Bis November soll die Landesregierung  einen Bericht erarbeiten, der die bundesweit unterschiedlichen Regelungen zu Straßenausbaubeiträgen analysiert. Einen entsprechenden Antrag haben SPD und Linke zusammen mit den Grünen erarbeitet. Ausgehend davon sollen Vorschläge zur Stärkung der kommunalen Eigenverantwortung gemacht werden, heißt es in dem Antrag.
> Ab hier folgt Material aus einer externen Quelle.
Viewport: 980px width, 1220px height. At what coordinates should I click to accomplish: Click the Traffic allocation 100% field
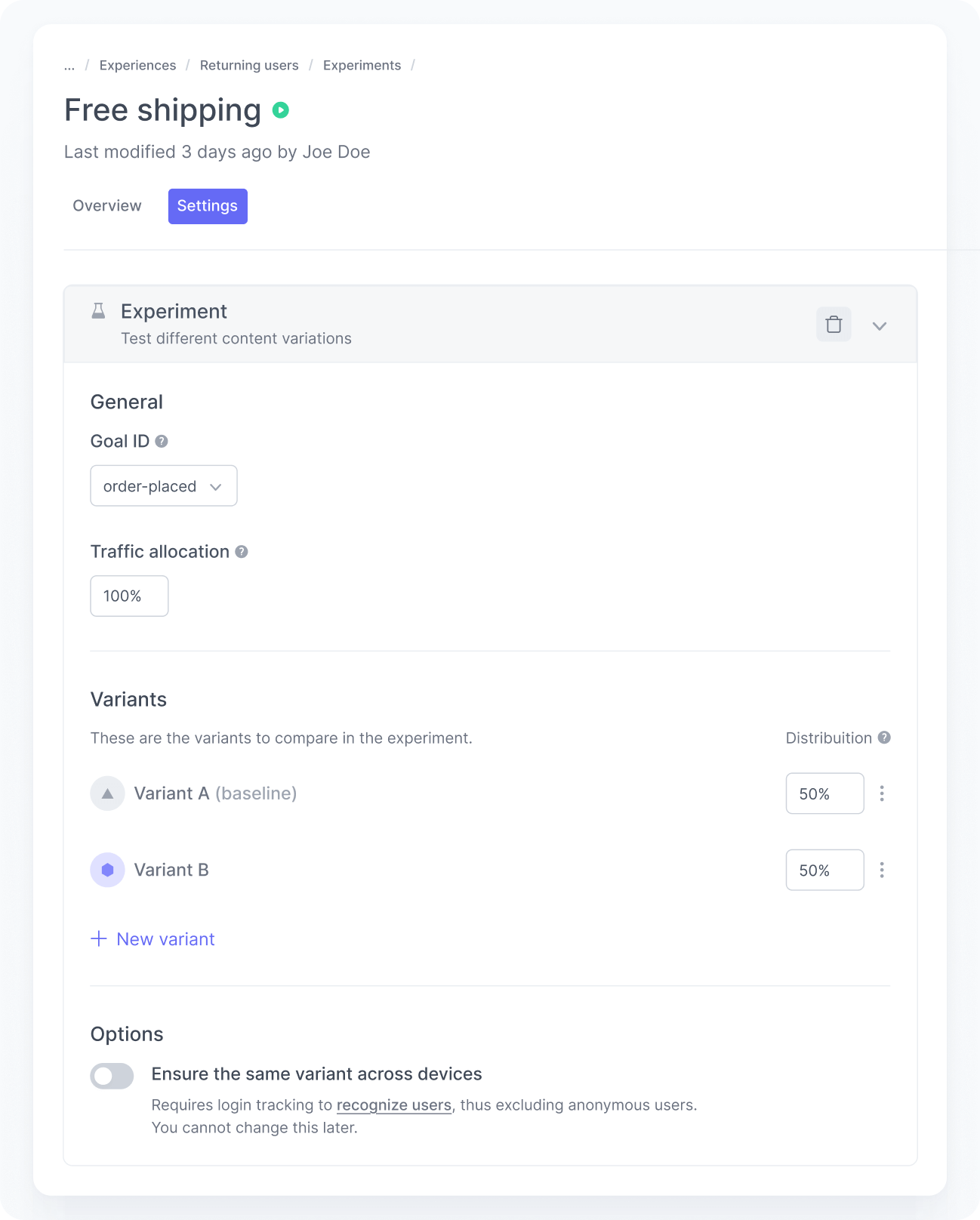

Der innenpolitische Sprecher der SPD, Daniel Kurth, warnte am Dienstag vor zu hohen Erwartungen. Es sei nicht wahrscheinlich, dass das Land wie in Bayern die Beiträge den Bürgern erlässt. Abgefragt werden soll zusammen mit dem Städte- und Gemeindebund der Umfang der Beiträge. Kurth verwies auf Zahlen aus Eberswalde, wo in diesem Jahr die Bürger rund 450 000 Euro für den Straßenausbau aufbringen. Geprüft werden soll auch, ob die Beteiligung der Bürger an den Ausbauentscheidungen verbessert und die Verzinsung bei gestundeten Beiträgen verringert werden kann, sagte der SPD-Politiker.
Vor zwei Wochen hatte der fraktionslose Abgeordnete Péter Vida (BVB/Freie Wähler) einen Gesetzentwurf vorgestellt, der vorsieht, dass das Land die Beiträge für den Ausbau übernimmt.